The journalist Keith Altham said that as Pete Townshend smashed up his guitar, it was a pity Hendrix couldn't set his on fire: "Chas immediately ordered his roadie Gerry Stickells to get some lighter fuel. Jimi only ever set fire to his guitar three times but it made history."
In 1968 Chandler quit as Hendrix's manager half way through the Electric Ladyland album sessions, fed up with endless re-recording and the surfeit of hangers-on in the studio. He fell out with Jeffery over the way Hendrix's career was being handled, and in 1969 returned to London to his Swedish wife Lotta, who was expecting their first child. Shortly afterwards he set up Montgrow Productions with Robert Stigwood.
Their aim was to find and develop new talent but Stigwood didn't share Chandler's enthusiasm for his next discovery, the Wolverhampton band Slade, and pulled out, leaving Chas Chandler as their sole manager. He paid off their previous management with pounds 100 and encouraged the adoption of a skinhead look, with cropped hair and bovver boots. Slade's lead singer Noddy Holder said that the band "worshipped" Chandler for the way he had transformed their fortunes.

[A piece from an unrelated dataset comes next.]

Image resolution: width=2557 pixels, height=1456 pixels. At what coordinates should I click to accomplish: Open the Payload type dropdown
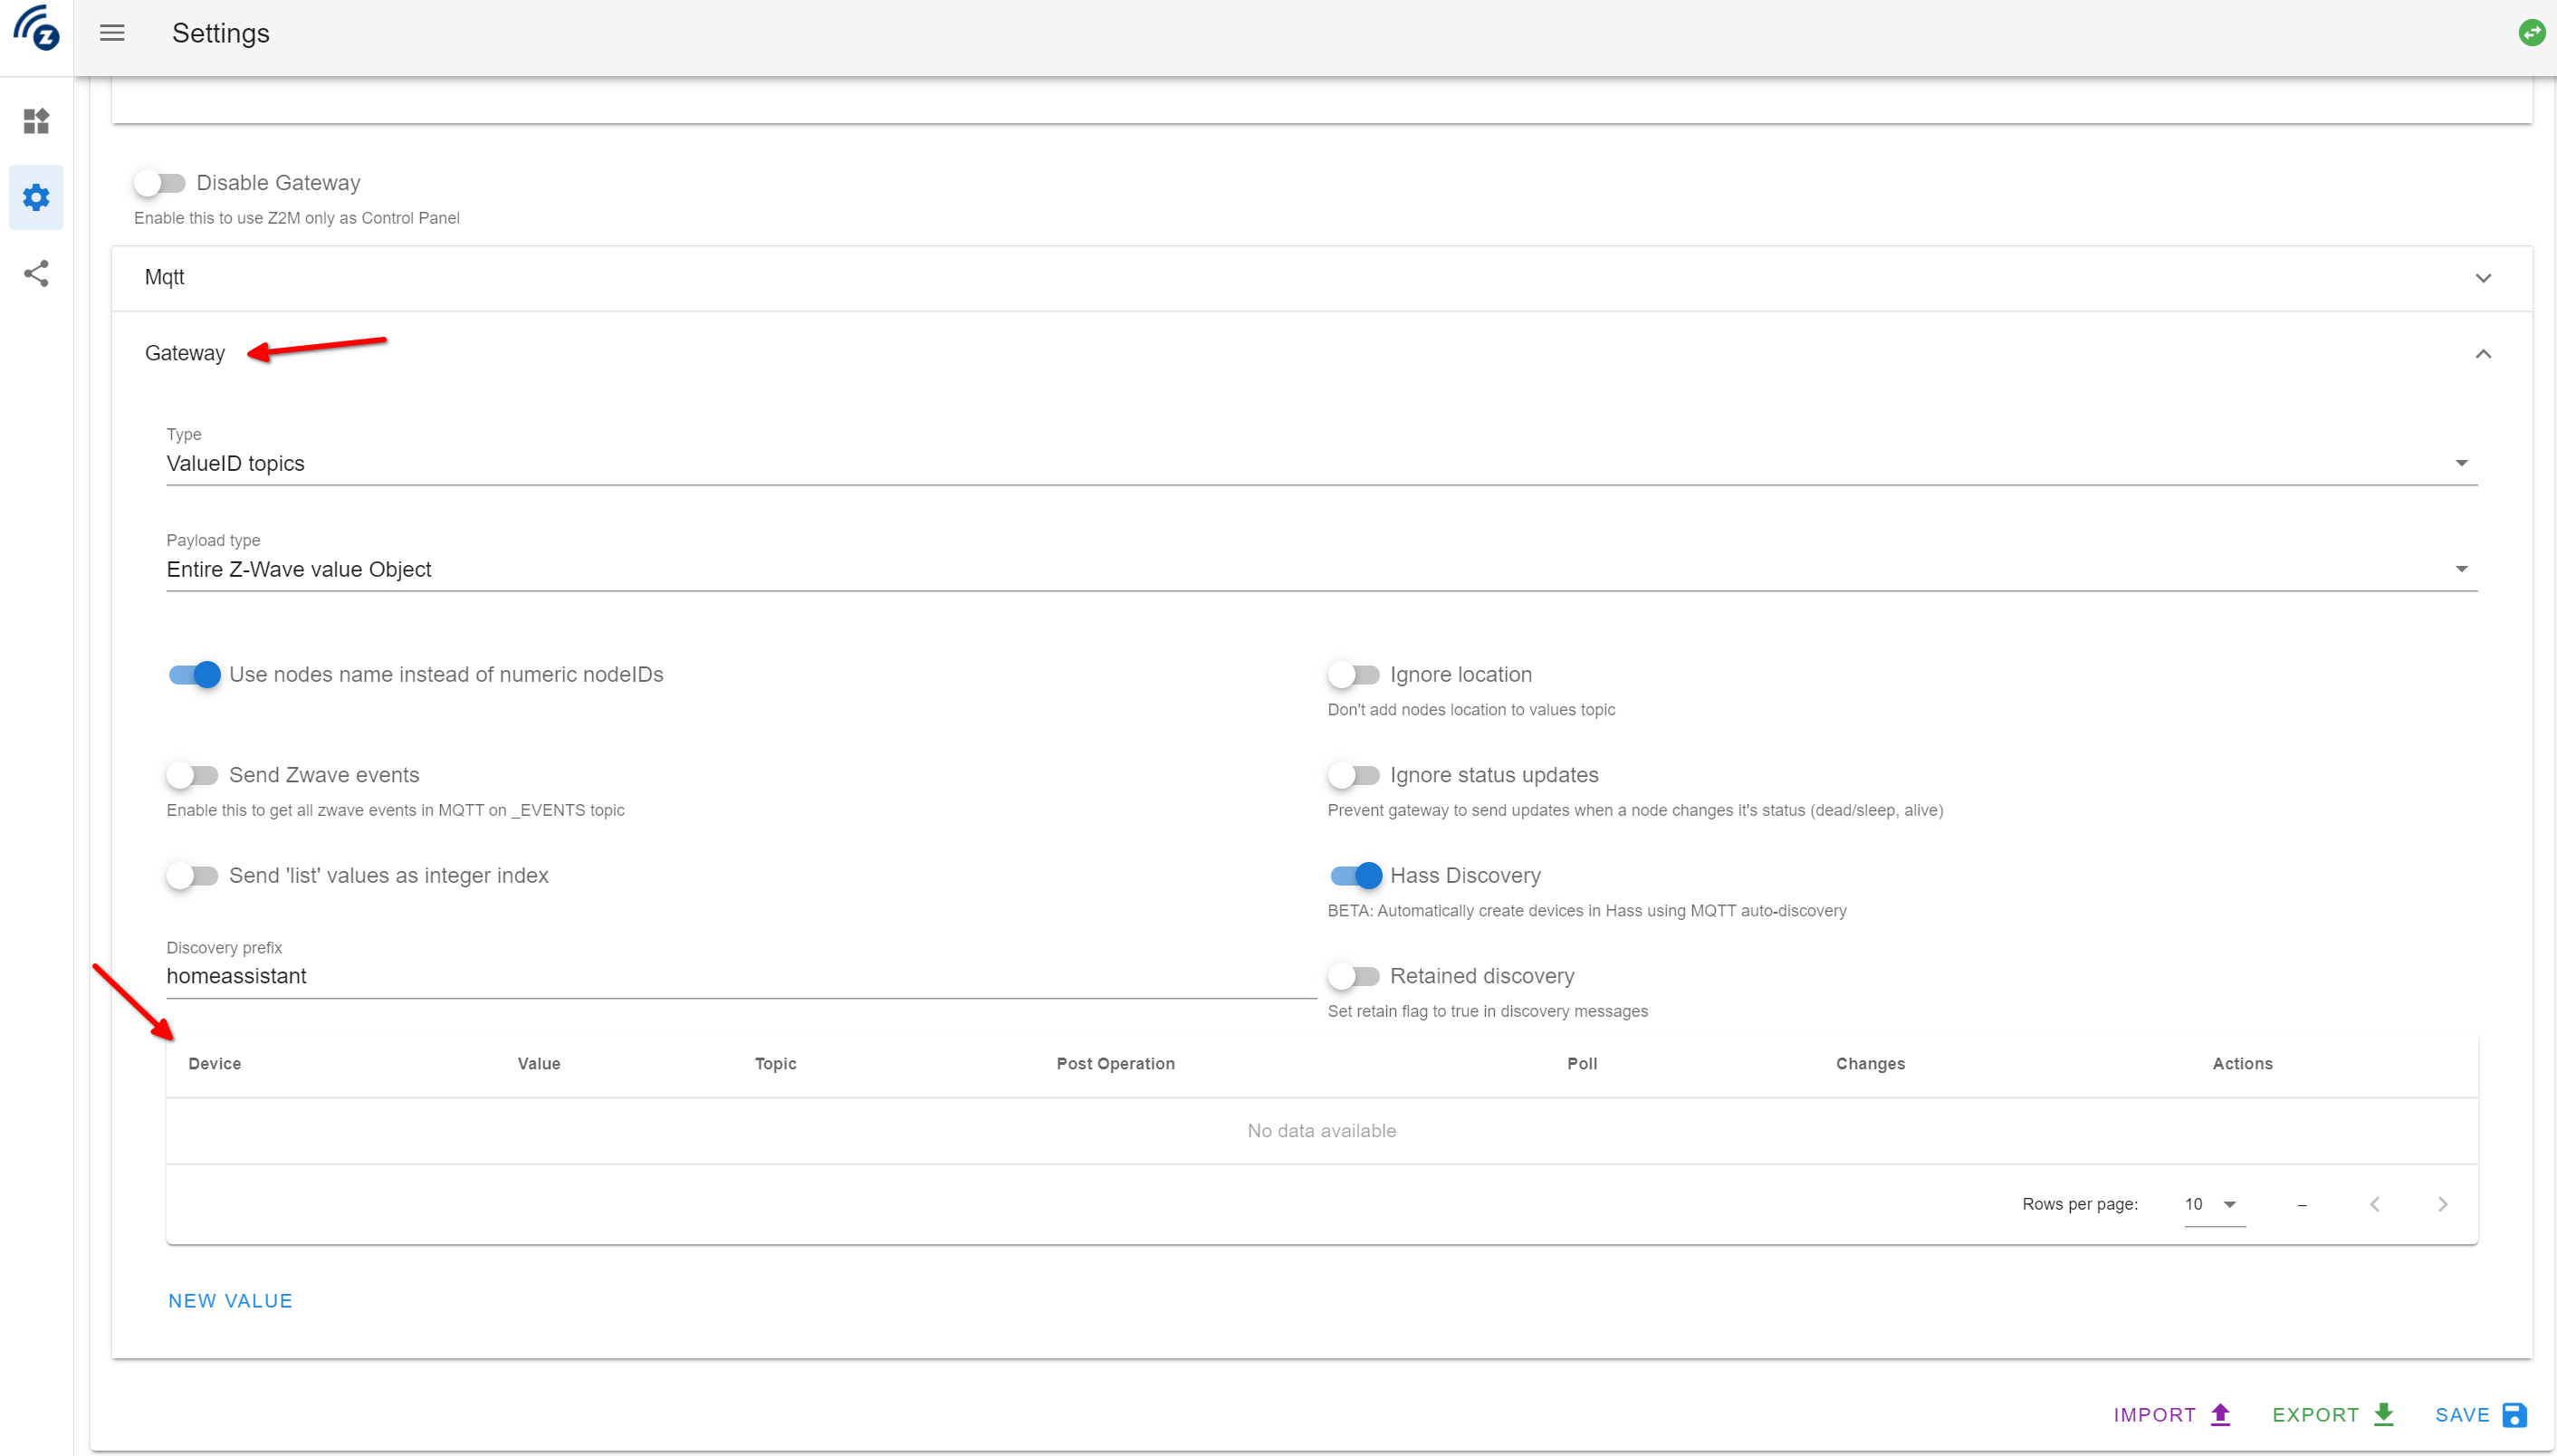(x=1321, y=569)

Under his guidance they became of the most prolific hit makers of the 1970s - their singles included "Coz I Luv You" (1971) and "We've Got to Get Out of this Place" (1972) - though they failed to gain American success. In 1979 he withdrew from management and formed his own record label Barn Productions. At the same time he separated from his first wife, and left London to retire to Newcastle, where he married his second wife, Madeleine Stringer, a former Newcastle beauty queen.
In 1983 he became part of the re-formed Animals, and had to relearn the bass guitar. It was not a happy experience. The group spent most of the time arguing and at one point Chandler was seen grabbing Eric Burdon by the scruff of the neck.
In recent years he helped local bands in the North East to record their own music, and he also set up in business with architect and saxophonist Nigel Stranger. They established Park Arena Ltd, which developed the 10,500- seater Newcastle Arena, the largest sports and entertainment venue in the north-east. It opened last year after nine years work, and has already featured artists such as Neil Diamond, David Bowie and Pulp.
A big-built man who liked to drink and smoke, he had, said Keith Altham "enormous drive and self-belief. It was that enthusiasm that helped both Jimi Hendrix and Slade become stars. He'd just tell everyone: 'They are the best in the world!'"
Bryan "Chas" Chandler, bass player, manager and record producer: born Newcastle upon Tyne 18 December 1938; married twice (two sons, two daughters); died Newcastle 17 July 1996.